◆ Given passage ◆
:::::
Next, we explored surrogate markers of disease activity, as well as clinical parameters and their impact on CLDQ total value and EQ-5D-5L UI-value. On univariable analyses, AST was inversely correlated with CLDQ total value. Elevated AST blood levels have been linked to a progression of disease and treatment failure [24, 25]. Furthermore, patients exhibiting an incomplete biochemical remission had an overall worse CLDQ total value. More notably, using a multivariable approach, AST and incomplete remission were the only independent predictors of an impaired HRQL in this cohort as captured by CLDQ. This could be in parts related to disease progression and its liver-related complications. In fact, a German study previously showed that the severity of depression and anxiety are associated with concerns about disease progression in AIH, consequently leading to a lower HRQL [10]. Furthermore, age did not significantly correlated with CLDQ total value which is in line with findings of a Polish study that did not describe an impact of age using generic HRQL tools [14]. Interestingly, the EQ-5D-5L was more likely to detect non liver related aspects to be associated with a lower HRQL.

Although previous studies have observed a negative impact of corticosteroids on HRQL [12], we did not observe a significant difference between patients receiving corticosteroids vs. no corticosteroids in the current analysis. This is interesting and is most likely related to differences between baseline characteristics and treatment intensity of the two cohorts. Importantly, most of the patients in the current analysis were treated with azathioprine and low dose of corticosteroids or even corticosteroid free, thus providing potential insight on these different findings. However, patients with a complete biochemical remission were lower on steroids, and mostly received an azathioprine monotherapy in comparison to patients with an incomplete remission. Therefore, a lower use of steroids in the complete remission group could likely contribute to an overall lower disease burden due to lower drug-related side effects.

We included a small cohort of 19 patients that were diagnosed with an AIH-overlap syndrome. In this subgroup, HRQL was not significantly different compared to non-overlap patients. These findings differed from observations in the larger analysis in the UK-AIH cohort, when patients with AIH and PBC or PSC overlap exhibited a lower EQ-5D-5L UI-value [12]. These differences can be multifactorial and we have previously observed a country-specific impact between the UK and Germany when exploring HRQL in NAFLD [23].
:::::
◆ Extracted data ◆

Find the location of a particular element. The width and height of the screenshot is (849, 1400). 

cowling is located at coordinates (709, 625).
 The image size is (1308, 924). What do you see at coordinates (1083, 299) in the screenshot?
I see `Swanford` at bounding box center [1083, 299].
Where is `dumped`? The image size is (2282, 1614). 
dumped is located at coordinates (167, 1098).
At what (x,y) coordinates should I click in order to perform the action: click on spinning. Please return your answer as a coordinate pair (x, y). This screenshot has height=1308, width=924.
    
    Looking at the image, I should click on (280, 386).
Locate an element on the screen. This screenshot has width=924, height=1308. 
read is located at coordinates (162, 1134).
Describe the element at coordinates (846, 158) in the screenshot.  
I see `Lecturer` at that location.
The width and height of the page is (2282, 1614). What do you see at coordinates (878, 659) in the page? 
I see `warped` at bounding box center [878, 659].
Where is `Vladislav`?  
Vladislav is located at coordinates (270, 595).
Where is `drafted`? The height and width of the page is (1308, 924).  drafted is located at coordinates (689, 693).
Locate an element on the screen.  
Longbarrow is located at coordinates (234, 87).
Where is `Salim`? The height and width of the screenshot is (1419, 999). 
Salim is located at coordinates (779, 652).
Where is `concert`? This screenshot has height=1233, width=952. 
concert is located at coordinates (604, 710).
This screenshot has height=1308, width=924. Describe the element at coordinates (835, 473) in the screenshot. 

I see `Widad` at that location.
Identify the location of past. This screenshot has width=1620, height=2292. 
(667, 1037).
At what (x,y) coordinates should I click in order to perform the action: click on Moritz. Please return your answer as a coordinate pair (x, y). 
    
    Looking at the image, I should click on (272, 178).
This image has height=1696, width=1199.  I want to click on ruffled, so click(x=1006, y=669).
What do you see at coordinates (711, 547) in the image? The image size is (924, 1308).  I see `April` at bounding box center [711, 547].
:::::
◆ Required work ◆
A – Could you set down, word for word, the part of the passage on quality of life in autoimmune hepatitis that opens with the words containing "We included a" and closes with "in NAFLD [23]."?
B – Which reference numbers appear in square brackets in the passage on quality of life in autoimmune hepatitis? List each distinct number once, in order of first appearance.

◆ Completed exercise ◆
A –
We included a small cohort of 19 patients that were diagnosed with an AIH-overlap syndrome. In this subgroup, HRQL was not significantly different compared to non-overlap patients. These findings differed from observations in the larger analysis in the UK-AIH cohort, when patients with AIH and PBC or PSC overlap exhibited a lower EQ-5D-5L UI-value [12]. These differences can be multifactorial and we have previously observed a country-specific impact between the UK and Germany when exploring HRQL in NAFLD [23].

B – 24, 25, 10, 14, 12, 23